Below are entries; copy exactly the lines from the one with "Given: Expand the ラベル submenu" through the one with "Where should I", both included, and leave out the rest.

RECORDS FOR THE TASK:
-*-

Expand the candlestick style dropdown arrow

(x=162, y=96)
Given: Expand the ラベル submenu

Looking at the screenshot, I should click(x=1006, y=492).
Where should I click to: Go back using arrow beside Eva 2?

-*-

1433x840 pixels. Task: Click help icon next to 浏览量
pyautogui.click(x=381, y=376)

-*-

OUTPUT OF THE TASK:
Given: Expand the ラベル submenu

Looking at the screenshot, I should click(x=1006, y=492).
Where should I click to: Go back using arrow beside Eva 2?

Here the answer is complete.